First up, I have a brief correction. Two sources informed me that Abadazad:
The Dream Thief was not the last Abadazad novel. A third book was published in
the U.K. and is incredibly hard to find. Secondly, I didn't go entirely
without Star Trek. I cheated. I watched TV and read some comics off my DVD of
500 Star Trek comics.
This month comes highly recommended. Not by me necessarily, but everything I'm
reading this month was recommended to me by various people I know. Some of
these have been sitting around the house for years, others not quite that
long. Some of them I went out and grabbed even though I've got a zillion
books waiting in my box. Anyway . . .
- America: The Book - A Citizen's Guide to Democracy Inaction by Jon Stewart
and friends: It is amazing how I can live some where all my life and realize
just how little about it I actually know. The book is listed as a humor book but
much like the television show that spawned it, it is highly informative and
insightful. It presents a simple message: America as it was meant to be. Then
after showing you this it goes ahead and crushes those dreams of truth and
justice into something other than a diamond (probably animal feces) by
presenting America as it is. The truth hurts. Jon Stewart and his team are a
national treasure because they make us laugh at our failures. The ability to
admit this country even has faults is vital to our very existence as a free
society. Often the court jester is the only one who can speak the truth. This
book was written back before anybody had even heard of our current
President. There are quite a few of Bush jokes. There are more jokes about
basic human behavior. You know what? It still holds up. Political wind
up toys may come and go but schadenfreude is forever The book is a very long
proof of an axiom that is often credited to Winston Churchill: 'Democracy is the
worst form of government, except for all the others.'
- Waking Up Screaming - Haunting Tales of Terror by H.P. Lovecraft: When it
comes to creating an atmosphere and consistent mythos, I have to give Lovecraft
an 'A'. I found one major fault with this collection of horror stories; that
was the sheer lack of blood curdling terror. Where is the politician who turns
his back on the plight of innocent people because helping them requires great
sacrifice and little in the way of raping a country of its natural resources?

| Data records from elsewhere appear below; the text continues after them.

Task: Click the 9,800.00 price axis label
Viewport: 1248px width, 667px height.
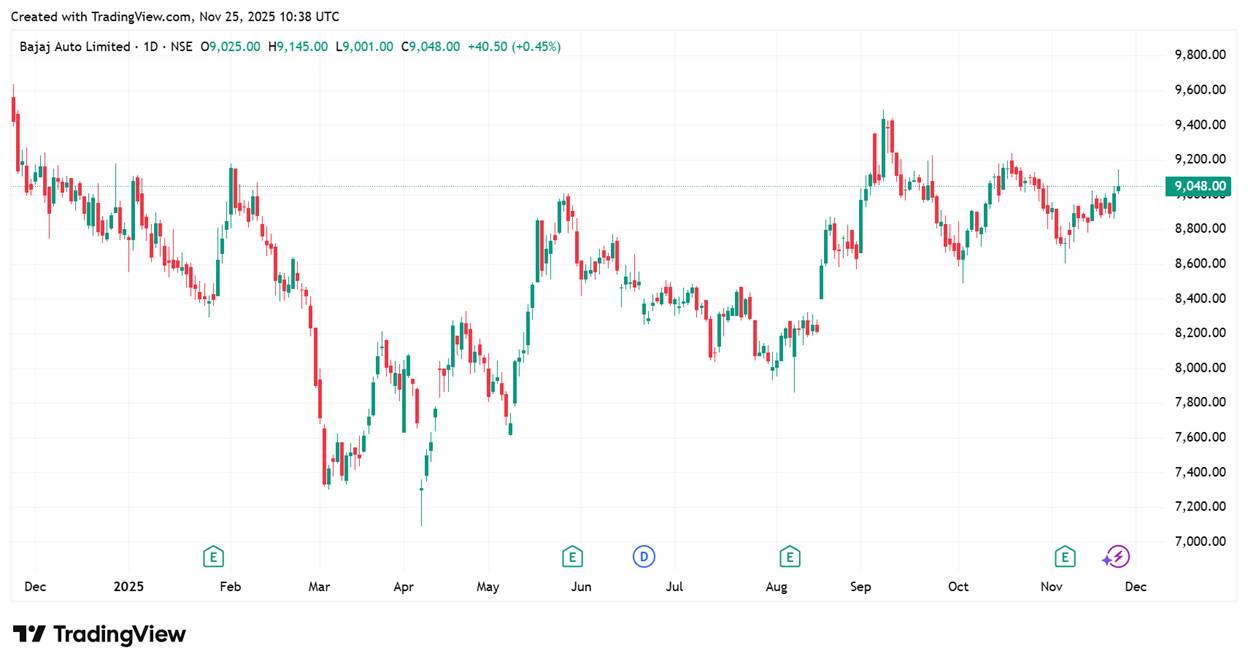Action: [x=1201, y=55]
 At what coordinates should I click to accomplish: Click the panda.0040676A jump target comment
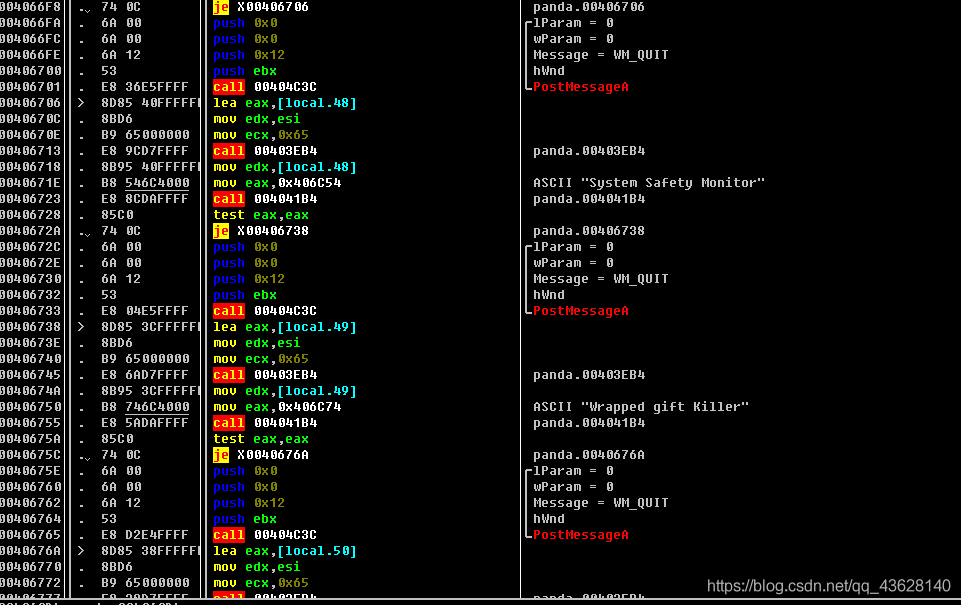pos(588,455)
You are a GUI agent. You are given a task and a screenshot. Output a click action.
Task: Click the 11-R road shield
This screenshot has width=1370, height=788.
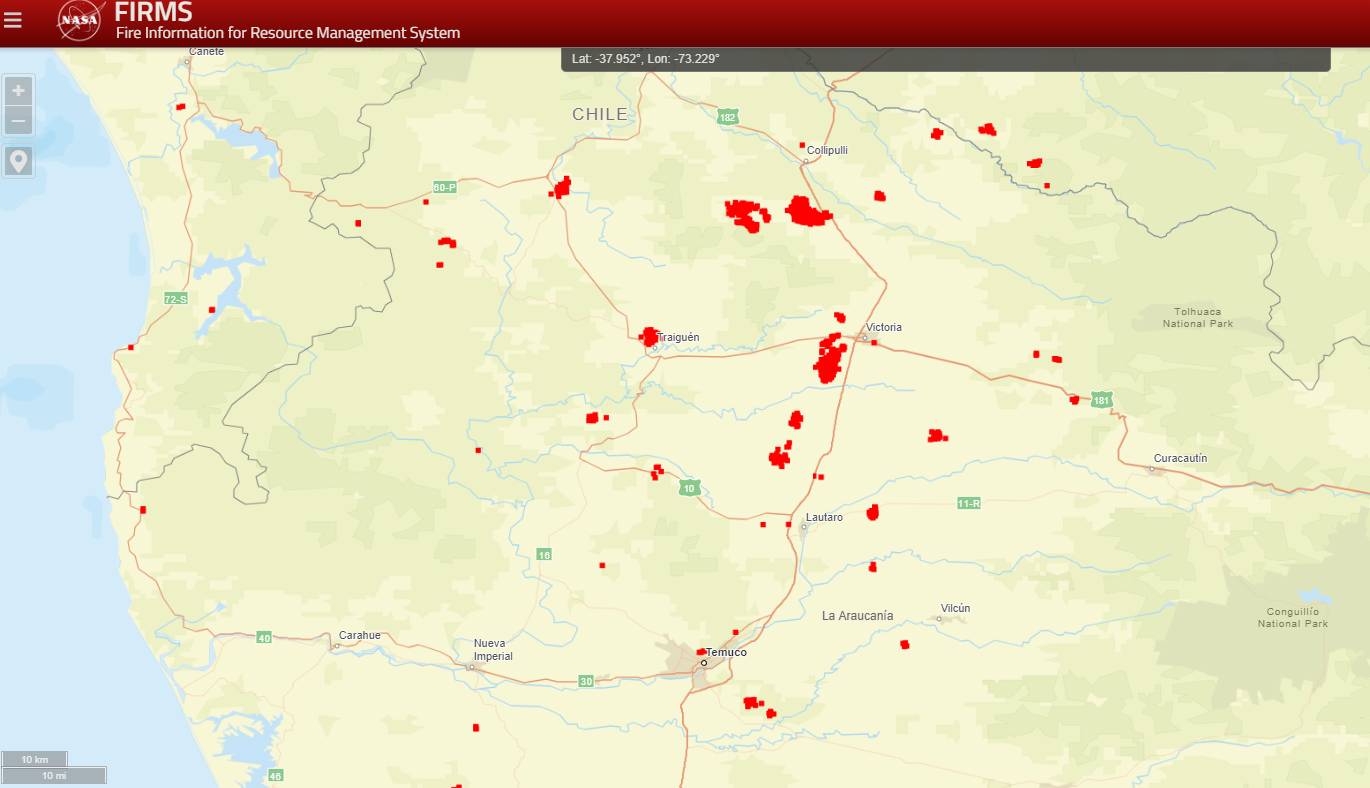click(x=968, y=503)
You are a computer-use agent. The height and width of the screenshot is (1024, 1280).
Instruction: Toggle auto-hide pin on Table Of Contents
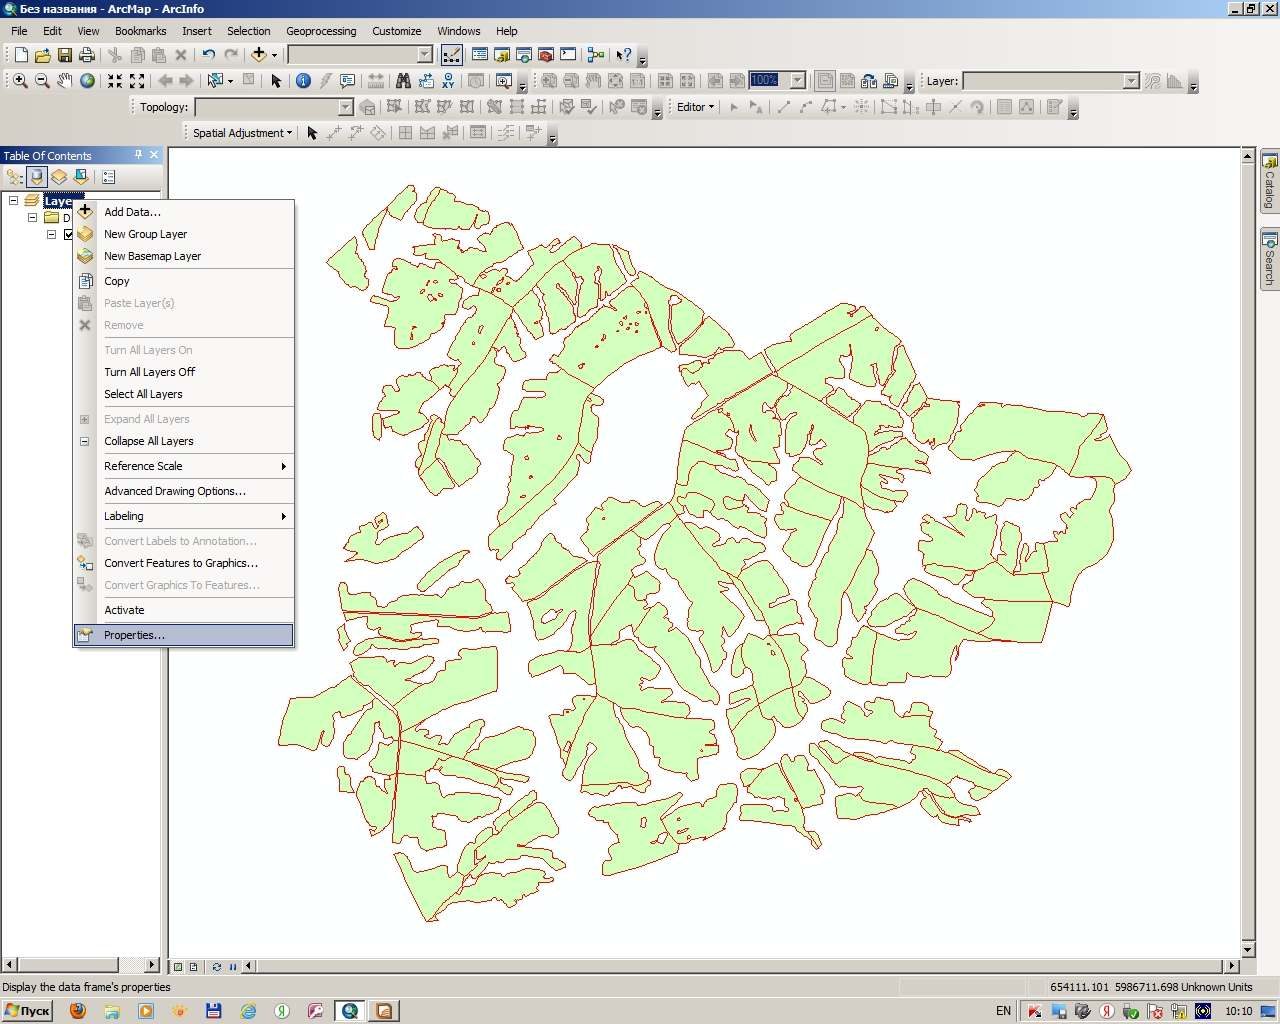pos(138,155)
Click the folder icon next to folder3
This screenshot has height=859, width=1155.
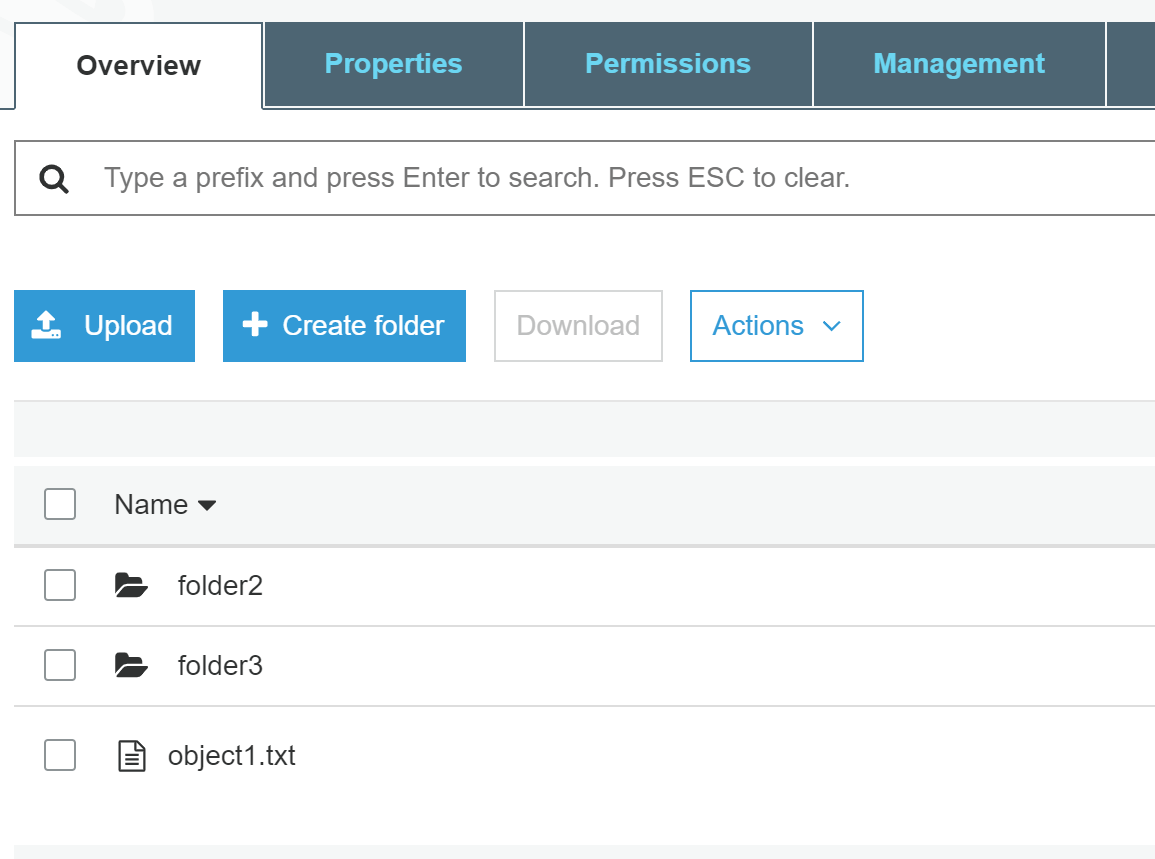pos(131,665)
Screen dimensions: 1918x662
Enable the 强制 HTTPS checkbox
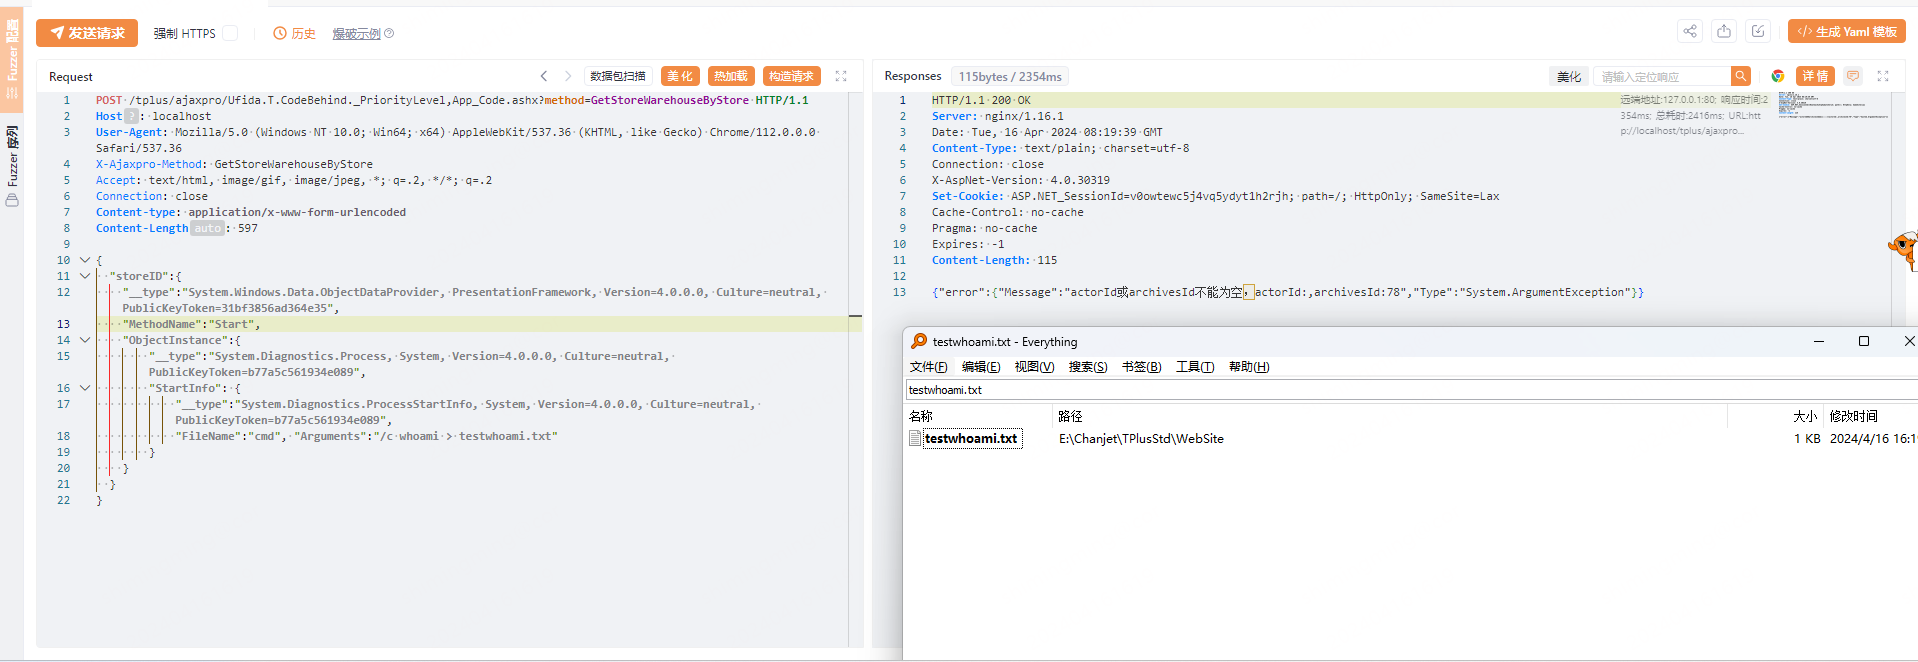tap(230, 33)
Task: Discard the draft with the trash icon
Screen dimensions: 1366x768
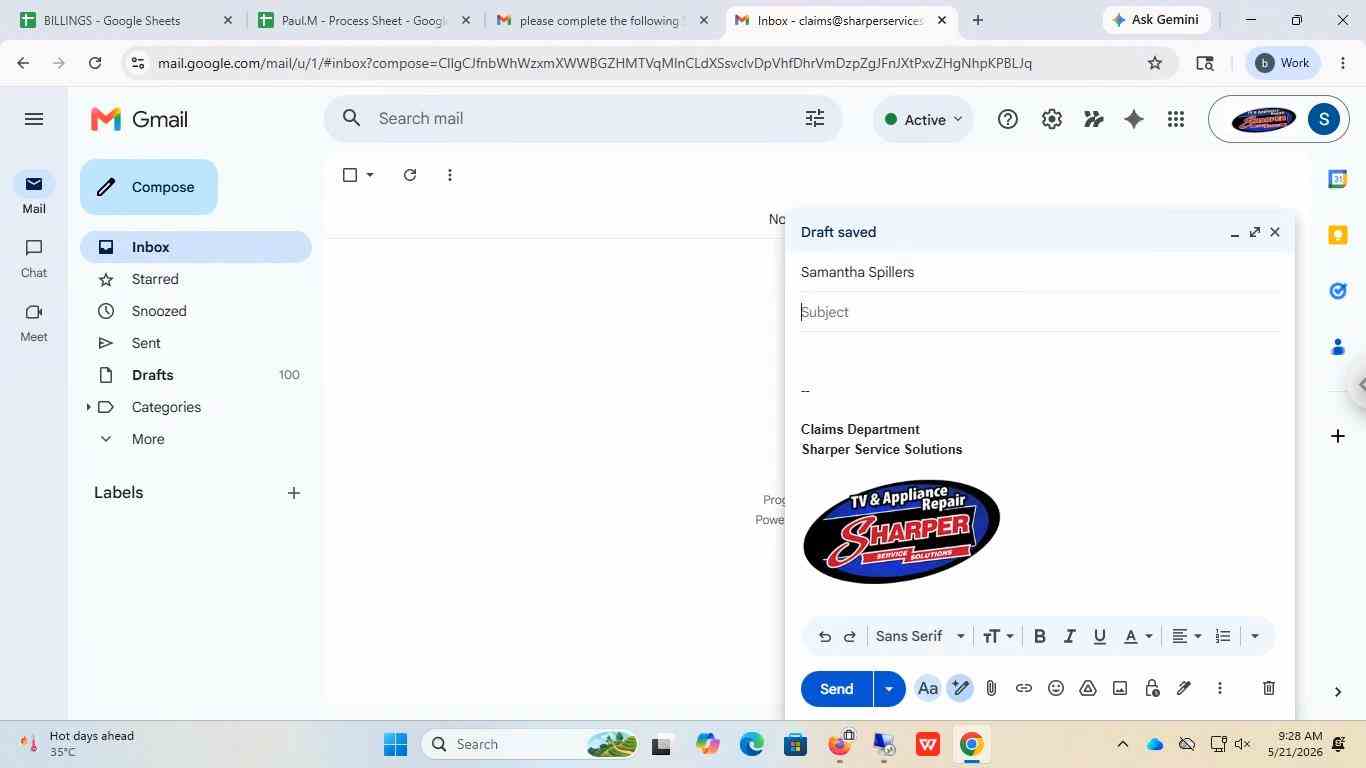Action: (1268, 688)
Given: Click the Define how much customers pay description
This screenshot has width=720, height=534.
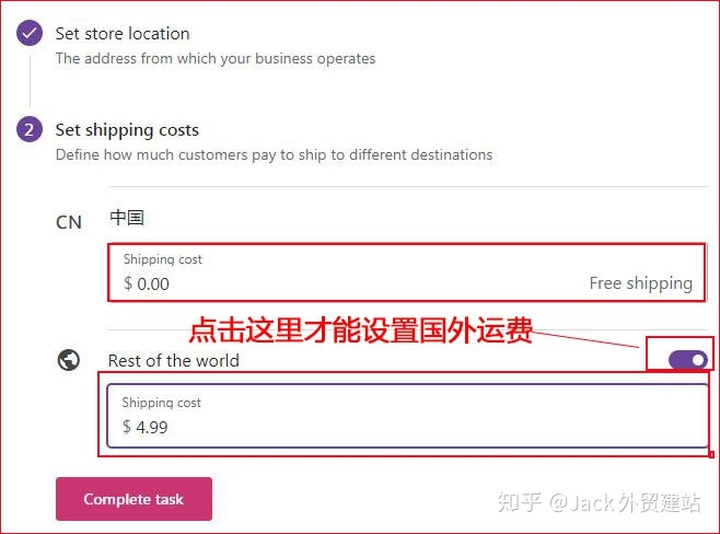Looking at the screenshot, I should [274, 155].
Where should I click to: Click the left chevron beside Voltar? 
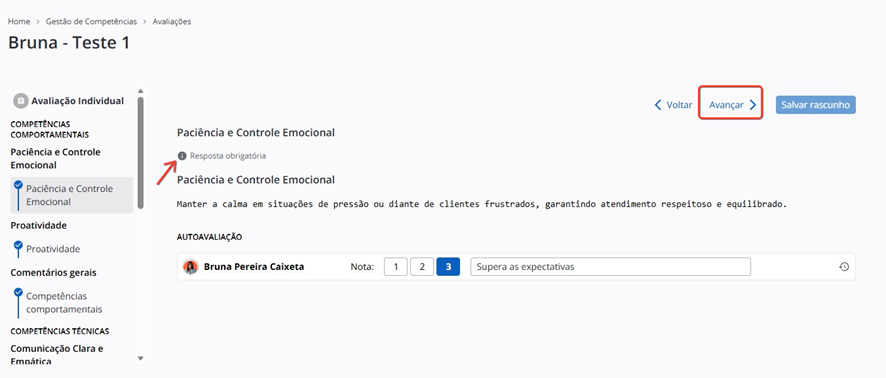point(658,105)
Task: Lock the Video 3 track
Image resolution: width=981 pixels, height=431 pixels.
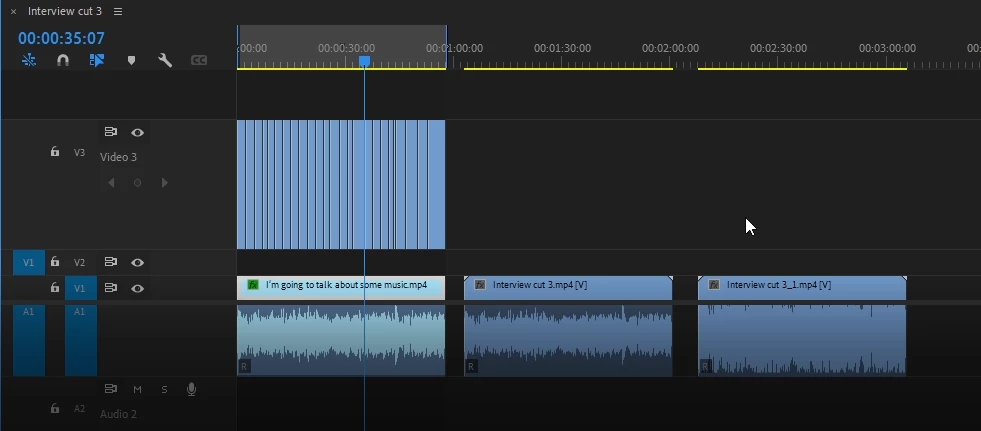Action: click(55, 151)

Where is the ex-cop who was booted from the force for brutality that is now
getting paid $12 an hour by the school system to beat up high school kids all
day? Where is man's cruelty to his fellow man? The supernatural is not
frightening. What is frightening is the every day human terrors all around us
and our capacity to look the other way and claim it isn't our problem. That by
ignoring it and claiming we're not participating in it, that somehow it isn't our
fault. That even if it was, there is nothing we can really do to help so why
bother? Maybe that's just me. In this tome I found some really lame campfire
stories, some nice fantasy stories and two great novellas, all of which I had to
look past a heavy amount of racism against Blacks, Asians, Arabs, Jews as well
disparaging remarks against women, the inbred, southerners, the Germans, the
Irish and white males who aren't from New England. If you really look
at what Lovecraft wanted us to be frightened of, it is pretty ridiculous. It
all comes down to: be scared of frogs, jellyfish, dead people and malaria. If,
as Lovecraft himself said: 'The oldest and strongest emotion is fear, and the
oldest and strongest kind of fear is fear of the unknown' it makes me wonder
just how much Lovecraft actually knew. First off, everyone on the planet has
one common mitochondrial ancestor so we're all inbred. There are no 'other
races'. There are just human beings. Secondly- if you have a large frog
and toad population you can be less worried about malaria. It's spread by
mosquitoes which the frogs and toads eat. Perhaps my problem is that I
am far too much of a rationalist for horror literature. Not to say I didn't
like the stories. Herbert West- Reanimator was almost Mary Shelly's
Frankenstein remade as a comedy, but not in that 'Putting on the Ritz' sort of
way. The Shadow Over Innsmouth had just enough mystery to keep me guessing
till almost the very end. The final inclusion 'The Case of Charles Dexter
Ward' was nice and brooding but just a tad too long. The rest of the stories
save for 'The Terrible Old Man' aren't worth mentioning. However, the
xenophobia aside, it is easy to see why the likes of Stephen King and Neil
Gaiman hold his work in such high regard.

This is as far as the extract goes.